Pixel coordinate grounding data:
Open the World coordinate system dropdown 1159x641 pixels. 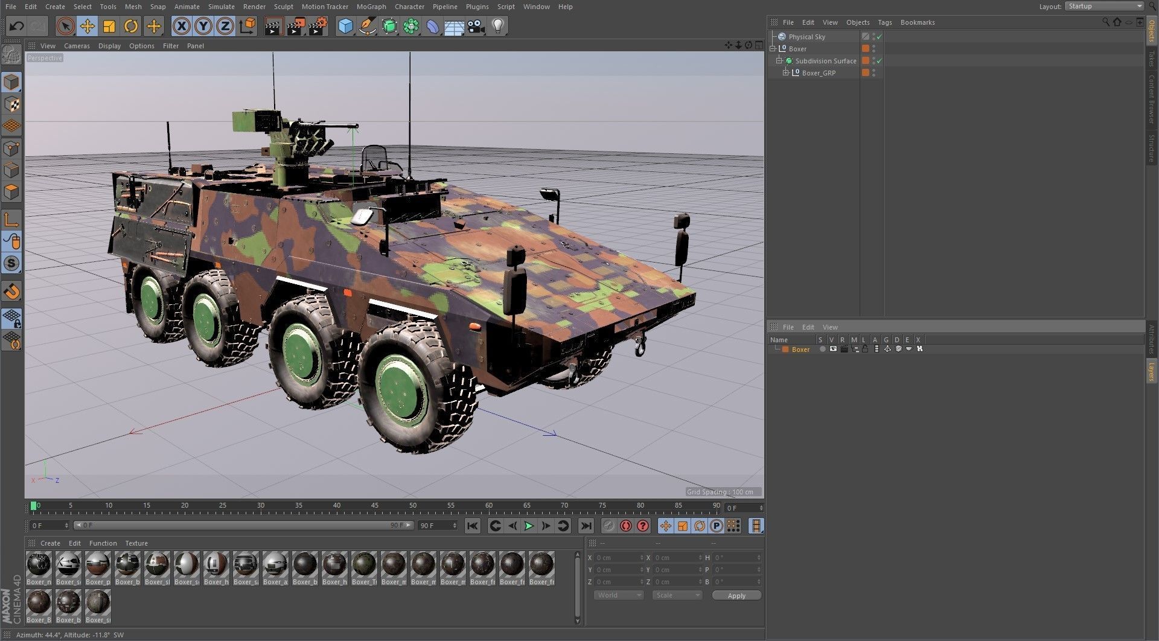pyautogui.click(x=619, y=595)
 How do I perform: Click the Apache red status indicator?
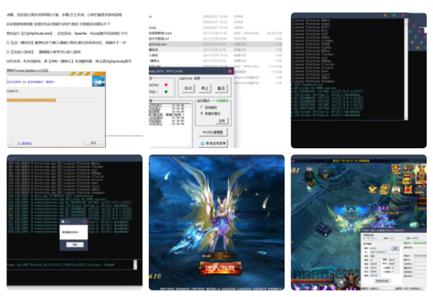(166, 85)
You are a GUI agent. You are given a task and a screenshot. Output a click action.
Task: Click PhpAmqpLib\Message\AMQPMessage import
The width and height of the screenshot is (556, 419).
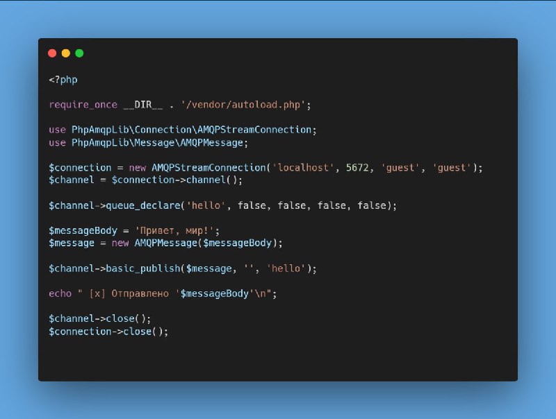pos(158,143)
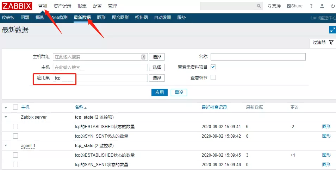The image size is (336, 170).
Task: Click the logout power icon
Action: [332, 6]
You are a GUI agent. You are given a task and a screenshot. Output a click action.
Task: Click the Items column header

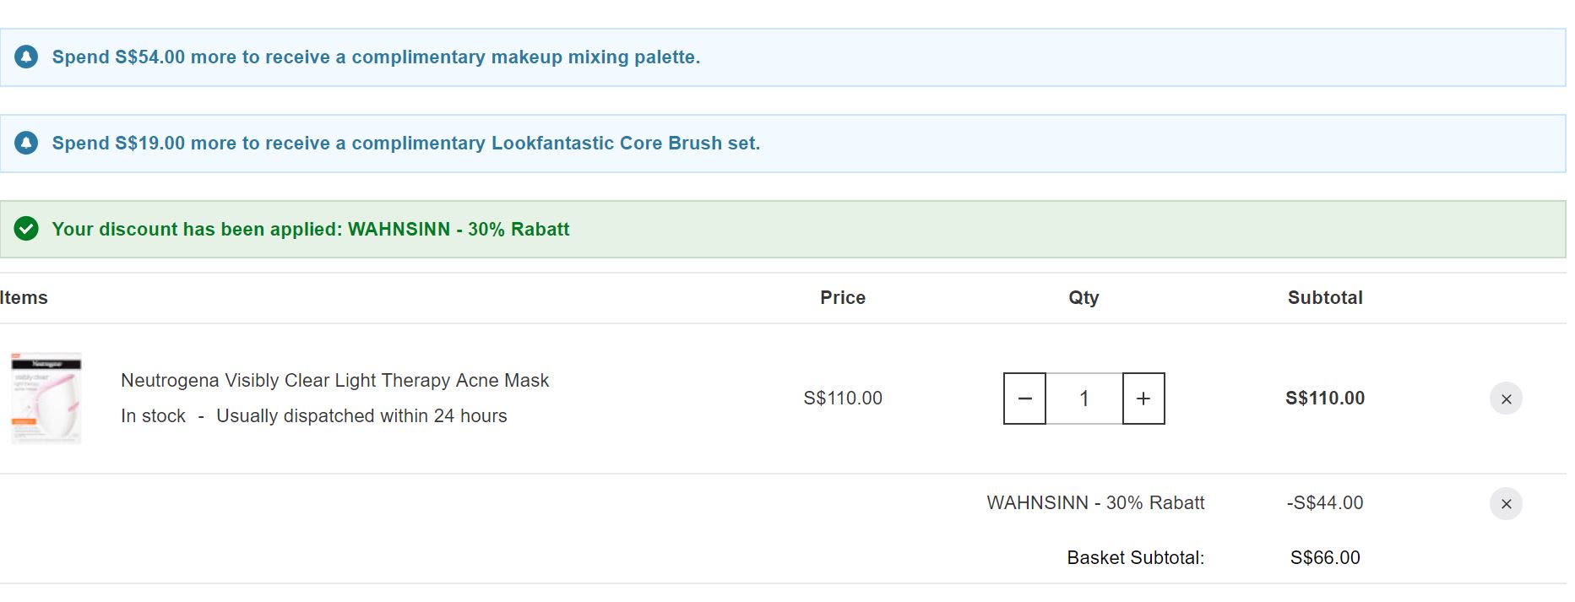(24, 298)
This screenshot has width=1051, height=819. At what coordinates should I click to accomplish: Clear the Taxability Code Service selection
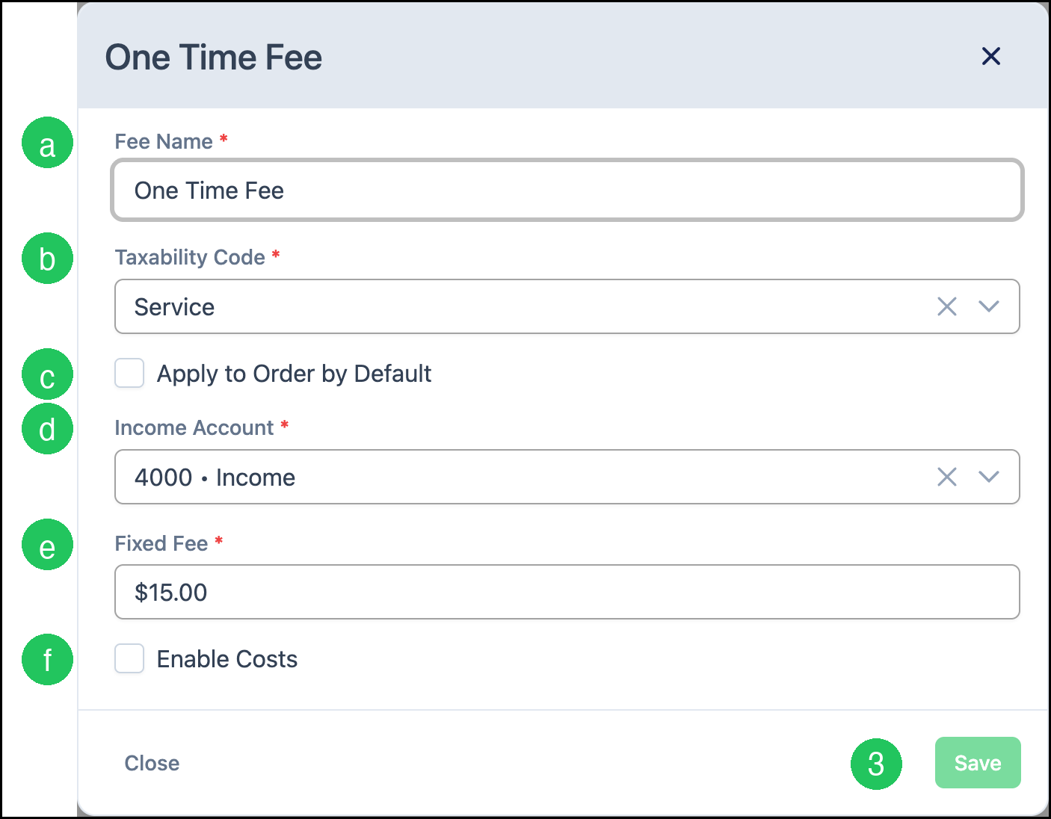pyautogui.click(x=946, y=306)
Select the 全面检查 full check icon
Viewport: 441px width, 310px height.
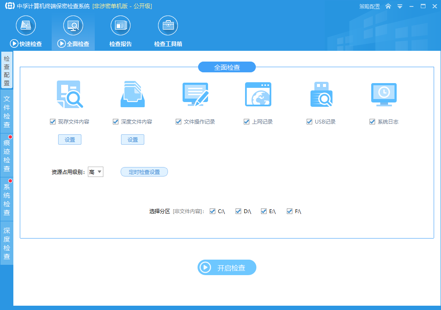click(73, 25)
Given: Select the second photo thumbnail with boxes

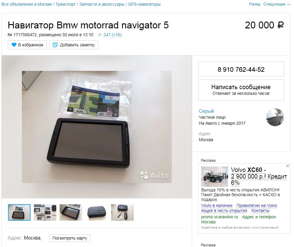Looking at the screenshot, I should point(45,212).
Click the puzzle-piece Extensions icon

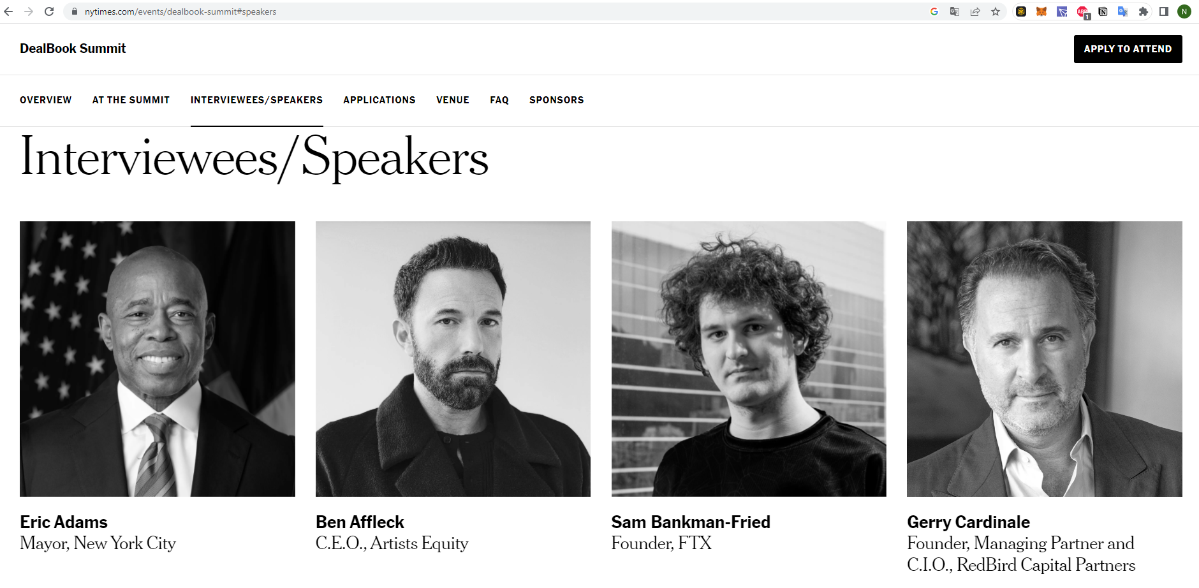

Task statement: An exact copy is needed of the lines running from the one with "This screenshot has" through the end of the data above, and of those lines only, without pictures.

Exercise result:
This screenshot has width=1051, height=819. At what coordinates should I click to accomplish: Clear the Taxability Code Service selection
pyautogui.click(x=946, y=306)
Select the 全面检查 full check icon
Viewport: 441px width, 310px height.
click(73, 25)
Given: Select the second photo thumbnail with boxes

Looking at the screenshot, I should point(45,212).
Click the puzzle-piece Extensions icon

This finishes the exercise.